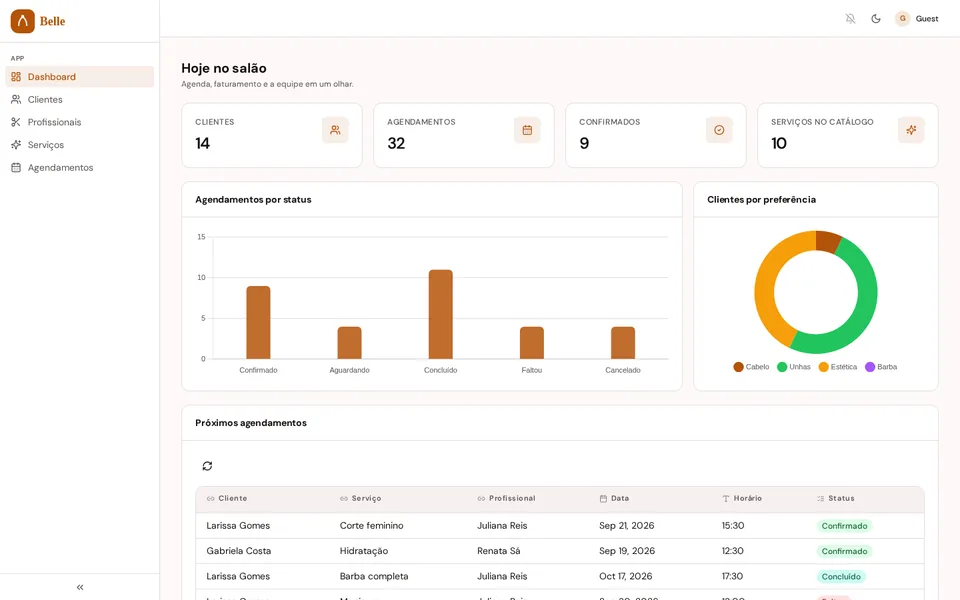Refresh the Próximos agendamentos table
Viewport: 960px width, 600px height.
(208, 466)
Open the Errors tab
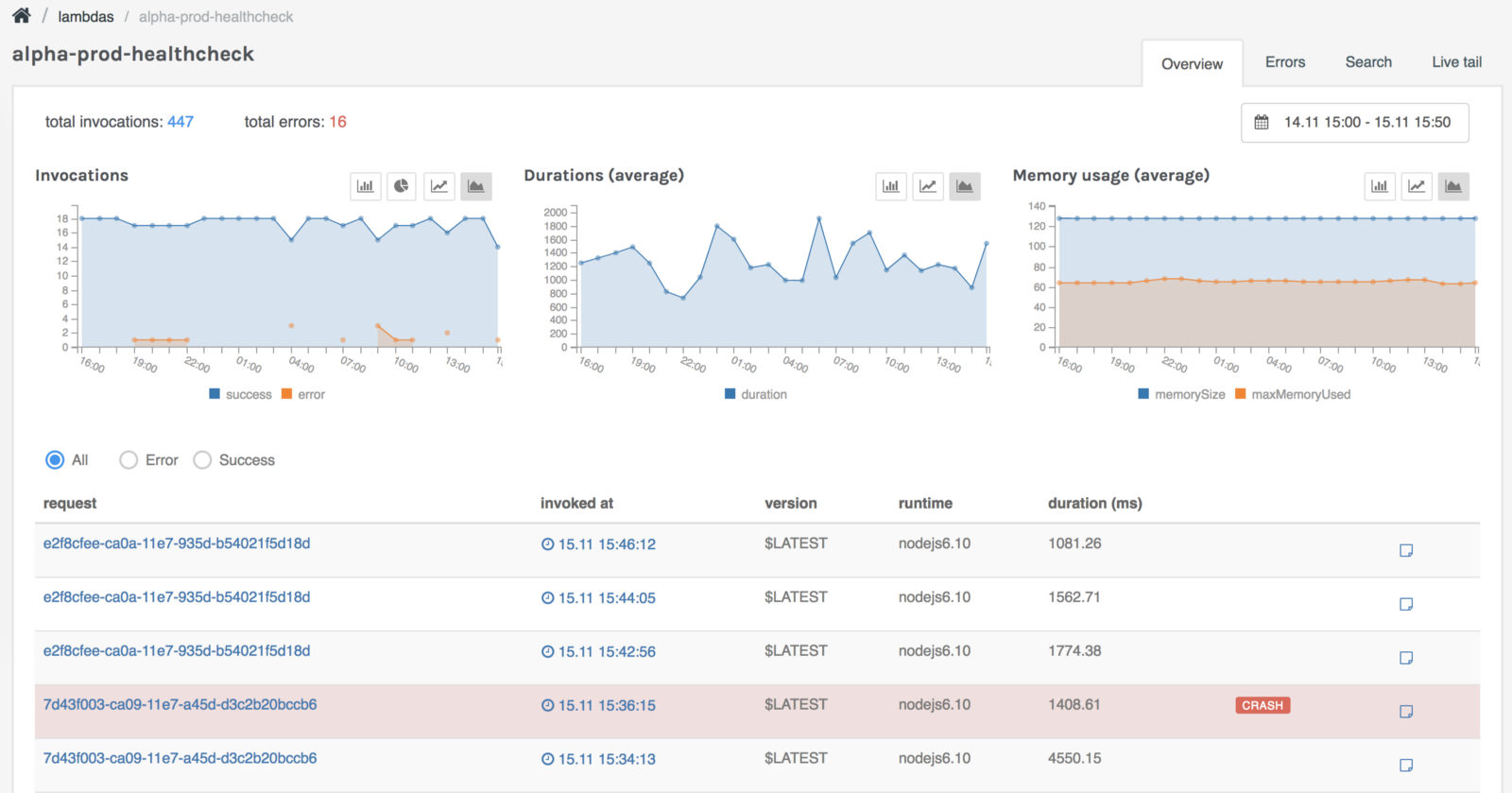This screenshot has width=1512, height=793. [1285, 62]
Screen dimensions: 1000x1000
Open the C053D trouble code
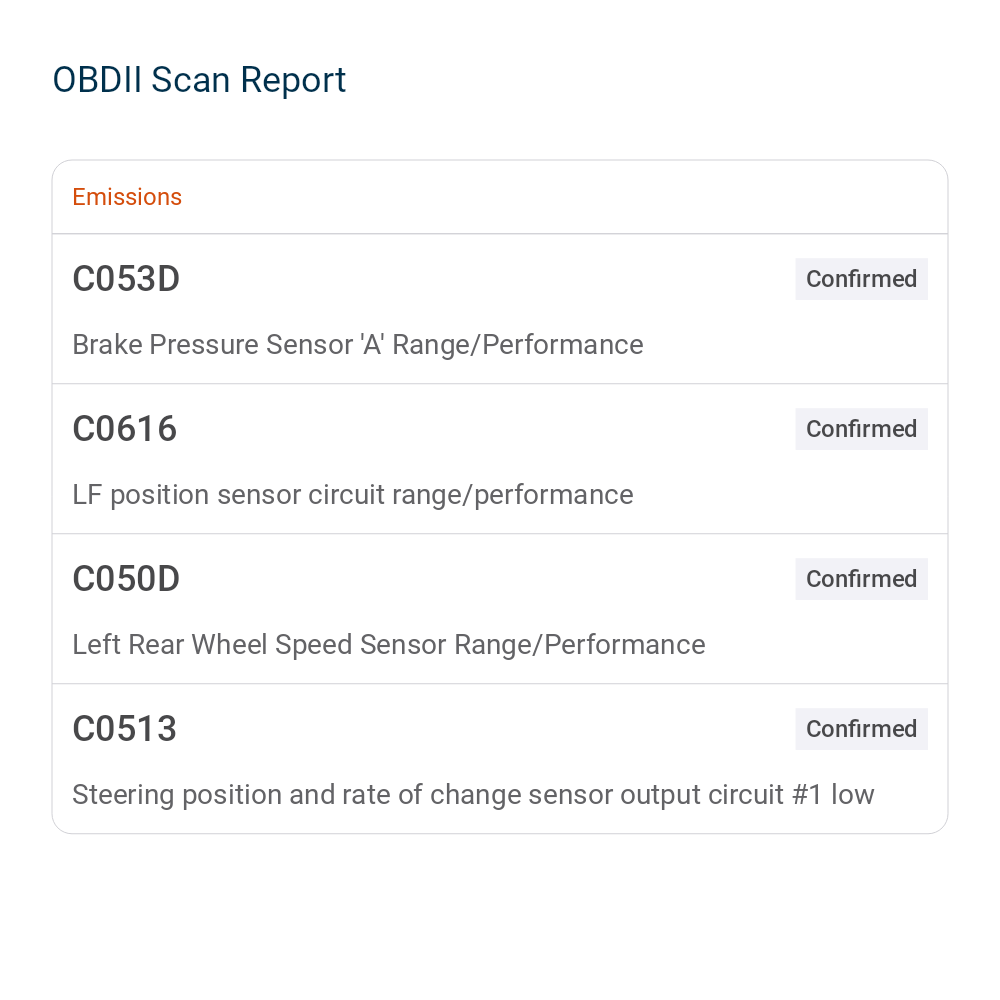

- [Work to be completed]: Starting from the line that has "Screen dimensions: 1000x1000" and ending at the last line of the material above, every line should be output exactly; pictures are dropped and nothing else appears.

- [Written solution]:
Screen dimensions: 1000x1000
Open the C053D trouble code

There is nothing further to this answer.